CN-121981188-A - KAN self-adaptive basis function selection method and device based on causal invariance
Abstract
The application relates to a causal invariance-based KAN self-adaptive basis function selection method and a causal invariance-based KAN self-adaptive basis function selection device, which belong to the technical field of artificial intelligence and machine learning, and comprise the steps of starting a basis function selection mechanism, initializing a candidate basis function library and screening a submodel; inputting training data and constructing variable level environment evaluation data, constructing candidate base functions for each variable, screening sub-models and independently training, calculating fitting errors of the candidate base functions and environment stability indexes, constructing joint scores, selecting optimal base functions of each variable according to the joint scores, outputting mapping configuration of the variables and base function types, and using the mapping configuration for subsequent model structure determination or prediction tasks. The method combines the basis function selection and causal invariance, ensures fitting precision, remarkably improves the generalization capability and the interpretability of the model across environments, reduces the dependence of manual design, improves modeling efficiency, and is suitable for scenes requiring high robustness and interpretability such as computer vision, industrial control, automatic driving and the like.
Inventors
- ZHANG YONGFENG
- ZHANG KEJIA
- ZHANG XIAOYU
- LIU ZHIHAO
- SU KAI
- XIAO HAOYANG
Assignees
- 济南大学
Dates
- Publication Date
- 20260505
- Application Date
- 20260408
Claims (10)
- 1. A KAN adaptive basis function selection method based on causal invariance, comprising the steps of: step S1, starting a basis function selection mechanism, initializing a candidate basis function library and screening a submodel, wherein the candidate basis function library comprises at least two different types of basis functions; S2, training data are input, variable-level environment evaluation data are constructed according to environment labels, and the environment labels are used for identifying the data environments to which the samples belong; step S3, aiming at each input variable to be modeled, respectively constructing independent screening sub-models based on each candidate basis function, and independently training under the unified training condition to obtain a fitting result corresponding to each candidate basis function; s4, calculating fitting errors of each candidate basis function on the whole sample, calculating environmental stability indexes based on error differences in different environments, and constructing a joint score according to the fitting errors and the environmental stability indexes; Step S5, selecting a candidate base function with the minimum joint score for each input variable as an optimal base function of the variable according to the joint score, and outputting mapping configuration of the variable and the base function type; and S6, configuring the mapping for a structure construction or prediction task of a subsequent Kolmogorov-Arnold network model so as to construct model branches according to the optimal basis functions corresponding to each variable.

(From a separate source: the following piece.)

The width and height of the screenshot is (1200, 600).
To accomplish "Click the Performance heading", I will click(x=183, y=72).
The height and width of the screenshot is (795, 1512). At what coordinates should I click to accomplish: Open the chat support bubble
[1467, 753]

- 2. The KAN adaptive basis function selection method based on causal invariance according to claim 1, wherein said step S1 comprises the steps of: s11, splitting an input feature matrix into a plurality of one-dimensional variable inputs according to columns, and establishing a variable-by-variable independent evaluation channel; Step S12, constructing a candidate basis function library containing at least two different types of basis functions, wherein the basis function types at least comprise any two or more of B-spline type basis functions, radial basis functions, fourier basis functions and piecewise linear basis functions; Step S13, establishing a unified feature mapping interface aiming at any candidate basis function, and expanding one-dimensional variable input into a high-dimensional feature vector; Step S14, a one-dimensional screening sub-model with uniform structure is constructed for each variable and each candidate basis function, and the screening sub-model adopts a serial structure of a basis function expansion layer, a hidden layer and an output layer; And S15, initializing training parameters of all screening submodels, including the type of an optimizer, the learning rate and the training round number, and ensuring that different basis functions are compared under the same condition.

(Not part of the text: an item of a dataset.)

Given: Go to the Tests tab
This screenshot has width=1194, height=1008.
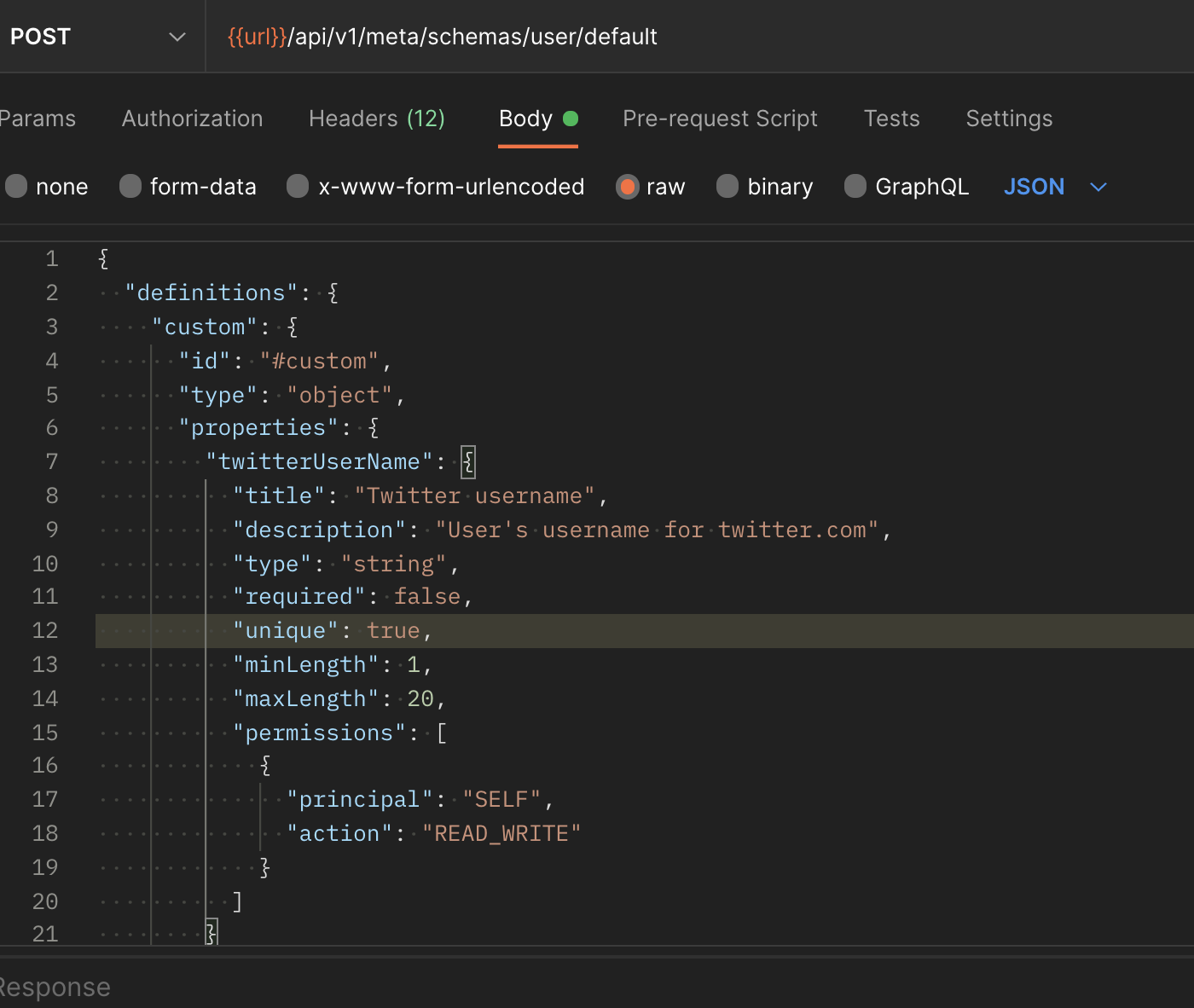Looking at the screenshot, I should pos(891,119).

- 3. The KAN adaptive basis function selection method based on causal invariance according to claim 1, wherein said step S2 comprises the steps of: step S21, receiving an original input feature matrix, a corresponding target output vector and an environment label vector for identifying the data environment to which each sample belongs; step S22, uniformly converting the input feature matrix, the target output vector and the environment label vector into tensor format; Step S23, determining a variable index set to be subjected to basis function selection, and extracting corresponding one-dimensional variable input for each index from an input feature matrix; Step S24, according to the value of the environment label vector, putting all samples into at least two mutually exclusive environment subsets respectively, and generating corresponding data indexes for each environment subset for respectively calculating model errors under different environments.
- 4. The KAN adaptive basis function selection method based on causal invariance according to claim 2, wherein said step S3 comprises the steps of: step S31, traversing each basis function type in a candidate basis function library for the current variable to be modeled, and respectively realizing a corresponding one-dimensional screening sub-model for the current variable to be modeled to form a candidate model set of the variable; Step S32, for each screening sub-model in the candidate model set, initializing parameters of a corresponding basis function expansion layer and a subsequent network layer; step S33, taking one-dimensional input data of the variable as model input, taking original target output as a supervision signal, and adopting a preset loss function to perform independent iterative training on each screening sub-model under a unified training condition; step S34, in each round of training, calculating a predicted value through forward propagation, calculating a gradient through backward propagation, and updating model parameters by using an optimizer until a preset training round number or convergence condition is reached; And S35, after training is finished, recording a final prediction result and a loss value of each screening sub-model on a training set, and taking the final prediction result and the loss value as fitting performance of the candidate base function on the current variable.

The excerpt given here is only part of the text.